While building, prioritizing and implementing “war-gaming” scenarios, there are important considerations.
- Agility and speed-to-decision/optimization combined with creativity will define brands today and have a lasting impact
Brand marketers with investments in sponsorships and sports marketing are now dealing with canceled or delayed events and closed arenas. With sales calls no longer allowed with physicians, commercial officers at pharmaceutical brands are facing the need to find new ways to communicate with doctors. Financial Services marketers are looking for creative ways to engage with consumers as the use of financial advisors and tellers is now limited. Auto manufacturers are pivoting to find new ways to sell and deliver vehicles in a safe manner. Restaurant chains are leaning heavily into online ordering and delivery services to survive. Being able to pivot quickly while deploying creative messaging, shifting consumer targeting and developing new and innovative approaches to servicing clients is critical. Marketers are using data and predictive analytics to support these new and innovative scenarios by understanding the minimum levels of media activity to support the brand, then reallocating budgets to support the new and emerging consumer engagement model in an efficient and effective manner. - Quickly identifying and having response scenarios ready to go will provide competitive advantages as well as speed up recapturing sales and share
Effective use of data-driven response scenarios enables speed while managing risk. Marketers must build scenarios with various start dates, investment levels, market conditions, media inventory, shifts in media costs and competitive response. Having these scenarios ready to go enables brands to gain organizational, financial and agency account team alignment, so as the situation evolves, they are ready to implement within days and not weeks. Doing so requires Commercial Effectiveness Models or Holistic Marketing Mix Models that include marketing, sales, promotion, pricing, financial, operations and external factors. The inclusion of these factors enables marketers to simulate the impact of marketing budget, allocation and execution changes within the context of changing operating models, economic factors, competition, business seasonality and weather. - Creating a playbook for marketers as they recover will provide first-mover advantages while enabling companies and brands to continuously evolve with additional market examples
We will learn from markets as they recover. This learning will guide refinements to response curves, media effectiveness benchmarks and optimal response scenarios and plans based on the shape of the recovery curve driven by consumer demand and economic recovery. - Avoiding “analysis paralysis” has never been more important
Those who will say they can’t use data, analytics and research because it doesn’t represent this specific time period will potentially pay a significant price. Data-informed analytics can simulate for crisis situations and can yield more accurately predictive outcomes than more traditional, “gut-instinct” decision-making.
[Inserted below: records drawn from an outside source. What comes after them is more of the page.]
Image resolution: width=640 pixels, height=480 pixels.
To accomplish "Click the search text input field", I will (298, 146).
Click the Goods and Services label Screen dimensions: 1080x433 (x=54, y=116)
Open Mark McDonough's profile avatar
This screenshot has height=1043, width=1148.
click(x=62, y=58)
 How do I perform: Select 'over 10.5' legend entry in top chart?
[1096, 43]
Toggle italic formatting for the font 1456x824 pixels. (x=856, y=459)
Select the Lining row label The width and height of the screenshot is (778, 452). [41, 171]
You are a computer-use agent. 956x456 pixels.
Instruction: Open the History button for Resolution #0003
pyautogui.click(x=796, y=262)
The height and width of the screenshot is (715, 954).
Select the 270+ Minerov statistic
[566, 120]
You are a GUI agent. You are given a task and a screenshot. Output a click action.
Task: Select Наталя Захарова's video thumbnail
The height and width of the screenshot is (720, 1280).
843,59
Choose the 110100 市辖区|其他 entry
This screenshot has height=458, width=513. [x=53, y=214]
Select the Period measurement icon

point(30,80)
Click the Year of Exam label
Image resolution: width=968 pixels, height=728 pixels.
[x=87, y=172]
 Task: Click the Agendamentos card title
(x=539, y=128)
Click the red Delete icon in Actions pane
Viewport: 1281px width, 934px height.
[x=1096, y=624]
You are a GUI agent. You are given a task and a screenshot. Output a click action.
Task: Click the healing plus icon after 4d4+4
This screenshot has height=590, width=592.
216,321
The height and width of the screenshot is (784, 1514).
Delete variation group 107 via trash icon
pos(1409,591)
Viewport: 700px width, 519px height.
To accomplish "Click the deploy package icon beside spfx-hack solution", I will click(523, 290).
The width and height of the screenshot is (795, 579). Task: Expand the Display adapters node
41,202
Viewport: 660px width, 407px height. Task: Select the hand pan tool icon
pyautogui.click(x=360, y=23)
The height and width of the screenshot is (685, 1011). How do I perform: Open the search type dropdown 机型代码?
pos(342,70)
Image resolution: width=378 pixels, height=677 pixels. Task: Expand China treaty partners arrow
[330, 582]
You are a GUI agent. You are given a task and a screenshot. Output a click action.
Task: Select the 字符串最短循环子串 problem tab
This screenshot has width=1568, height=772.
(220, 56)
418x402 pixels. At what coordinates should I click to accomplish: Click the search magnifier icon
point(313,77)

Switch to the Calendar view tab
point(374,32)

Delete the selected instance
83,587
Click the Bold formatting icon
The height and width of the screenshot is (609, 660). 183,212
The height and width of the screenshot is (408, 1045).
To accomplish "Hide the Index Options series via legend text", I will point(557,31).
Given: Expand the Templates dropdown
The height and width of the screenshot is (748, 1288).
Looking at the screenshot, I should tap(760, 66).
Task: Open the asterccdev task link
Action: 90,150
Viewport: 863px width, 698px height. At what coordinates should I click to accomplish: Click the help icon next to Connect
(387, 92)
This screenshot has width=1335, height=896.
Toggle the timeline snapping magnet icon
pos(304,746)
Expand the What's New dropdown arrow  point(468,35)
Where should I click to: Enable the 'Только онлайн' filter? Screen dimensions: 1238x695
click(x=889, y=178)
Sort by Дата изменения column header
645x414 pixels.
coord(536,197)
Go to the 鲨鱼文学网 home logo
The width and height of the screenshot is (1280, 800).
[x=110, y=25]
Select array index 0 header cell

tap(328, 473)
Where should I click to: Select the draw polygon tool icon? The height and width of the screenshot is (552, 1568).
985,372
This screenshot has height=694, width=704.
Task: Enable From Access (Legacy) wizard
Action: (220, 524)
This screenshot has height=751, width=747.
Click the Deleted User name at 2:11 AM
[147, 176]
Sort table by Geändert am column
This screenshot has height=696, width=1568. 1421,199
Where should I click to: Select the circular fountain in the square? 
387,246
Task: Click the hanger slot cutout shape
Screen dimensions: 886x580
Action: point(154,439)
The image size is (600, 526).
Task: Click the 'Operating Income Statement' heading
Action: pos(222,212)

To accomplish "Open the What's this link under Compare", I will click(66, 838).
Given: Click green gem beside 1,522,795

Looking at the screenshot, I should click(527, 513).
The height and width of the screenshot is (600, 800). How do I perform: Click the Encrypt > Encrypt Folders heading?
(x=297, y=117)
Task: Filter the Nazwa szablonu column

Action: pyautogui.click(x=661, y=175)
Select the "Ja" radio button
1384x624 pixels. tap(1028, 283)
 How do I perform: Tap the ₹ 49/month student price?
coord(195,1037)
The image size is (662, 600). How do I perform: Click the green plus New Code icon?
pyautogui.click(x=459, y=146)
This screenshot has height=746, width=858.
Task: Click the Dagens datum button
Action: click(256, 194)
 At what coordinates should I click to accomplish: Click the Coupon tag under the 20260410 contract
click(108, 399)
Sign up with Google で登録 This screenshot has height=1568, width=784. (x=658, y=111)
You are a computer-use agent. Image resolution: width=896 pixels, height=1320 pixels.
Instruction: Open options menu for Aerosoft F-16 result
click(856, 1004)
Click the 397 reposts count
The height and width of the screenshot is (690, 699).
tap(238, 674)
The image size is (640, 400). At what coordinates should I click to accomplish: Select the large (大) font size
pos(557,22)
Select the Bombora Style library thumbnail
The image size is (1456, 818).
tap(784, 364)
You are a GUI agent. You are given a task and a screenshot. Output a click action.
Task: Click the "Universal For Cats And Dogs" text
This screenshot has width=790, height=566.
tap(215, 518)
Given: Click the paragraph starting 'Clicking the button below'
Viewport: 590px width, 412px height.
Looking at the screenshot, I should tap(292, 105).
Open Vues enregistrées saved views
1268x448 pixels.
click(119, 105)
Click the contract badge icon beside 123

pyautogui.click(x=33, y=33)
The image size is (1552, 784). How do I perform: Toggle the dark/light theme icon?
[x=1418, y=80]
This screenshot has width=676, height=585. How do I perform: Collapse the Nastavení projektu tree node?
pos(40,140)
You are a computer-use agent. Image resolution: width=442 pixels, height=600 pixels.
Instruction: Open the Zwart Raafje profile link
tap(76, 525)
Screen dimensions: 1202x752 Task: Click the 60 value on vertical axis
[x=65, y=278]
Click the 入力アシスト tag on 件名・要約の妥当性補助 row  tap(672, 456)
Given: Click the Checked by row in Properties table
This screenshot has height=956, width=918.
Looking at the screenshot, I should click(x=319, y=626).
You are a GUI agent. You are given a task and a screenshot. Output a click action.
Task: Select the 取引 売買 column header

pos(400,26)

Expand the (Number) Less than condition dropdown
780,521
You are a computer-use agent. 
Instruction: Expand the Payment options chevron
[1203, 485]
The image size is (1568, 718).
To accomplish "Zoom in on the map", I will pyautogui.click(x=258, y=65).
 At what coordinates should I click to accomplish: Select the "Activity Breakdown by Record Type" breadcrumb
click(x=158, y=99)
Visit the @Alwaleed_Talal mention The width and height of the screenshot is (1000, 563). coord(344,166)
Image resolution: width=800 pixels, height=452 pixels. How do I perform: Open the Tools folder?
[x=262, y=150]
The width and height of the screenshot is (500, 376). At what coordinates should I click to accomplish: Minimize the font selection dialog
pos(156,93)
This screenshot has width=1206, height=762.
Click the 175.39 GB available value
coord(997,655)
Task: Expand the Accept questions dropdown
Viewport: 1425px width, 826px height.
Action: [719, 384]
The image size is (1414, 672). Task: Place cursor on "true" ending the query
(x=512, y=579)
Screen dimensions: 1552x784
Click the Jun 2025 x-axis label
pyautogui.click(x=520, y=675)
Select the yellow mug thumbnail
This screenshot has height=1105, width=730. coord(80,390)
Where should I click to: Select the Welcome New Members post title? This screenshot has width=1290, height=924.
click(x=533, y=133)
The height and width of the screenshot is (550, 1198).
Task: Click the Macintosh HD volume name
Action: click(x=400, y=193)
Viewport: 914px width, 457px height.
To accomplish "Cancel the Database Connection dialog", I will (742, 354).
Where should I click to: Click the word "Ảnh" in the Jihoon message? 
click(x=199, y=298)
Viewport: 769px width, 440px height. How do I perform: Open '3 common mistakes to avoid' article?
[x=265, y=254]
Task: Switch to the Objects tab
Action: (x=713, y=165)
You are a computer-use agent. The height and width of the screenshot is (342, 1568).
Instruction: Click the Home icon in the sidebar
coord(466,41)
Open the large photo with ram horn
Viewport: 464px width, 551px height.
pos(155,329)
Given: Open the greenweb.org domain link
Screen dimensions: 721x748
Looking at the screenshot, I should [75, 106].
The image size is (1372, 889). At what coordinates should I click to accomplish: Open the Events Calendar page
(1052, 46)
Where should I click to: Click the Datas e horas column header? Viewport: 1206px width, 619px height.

Unlike five or ten years ago when analytics informed outcomes with a few megabytes or maybe gigs of data, many of today’s leading companies and executives apply dozens of terabytes on a monthly basis to enable them to achieve measurably better results. Data informed decision-making relies considerably less on vast “white spaces” of missing data and subjective analysis. Pond-like pools of data have formed great lakes. Those lakes are providing an ocean of real, measurable and actionable insights. Times like these will find that the proverbial “ostrich with its head in the sand” may not have a body when it starts to think about coming out. Leaders are combining data-informed analytics and informed benchmarks with good judgement and experience to translate insights into relevant plans that achieve business objectives in the recovery.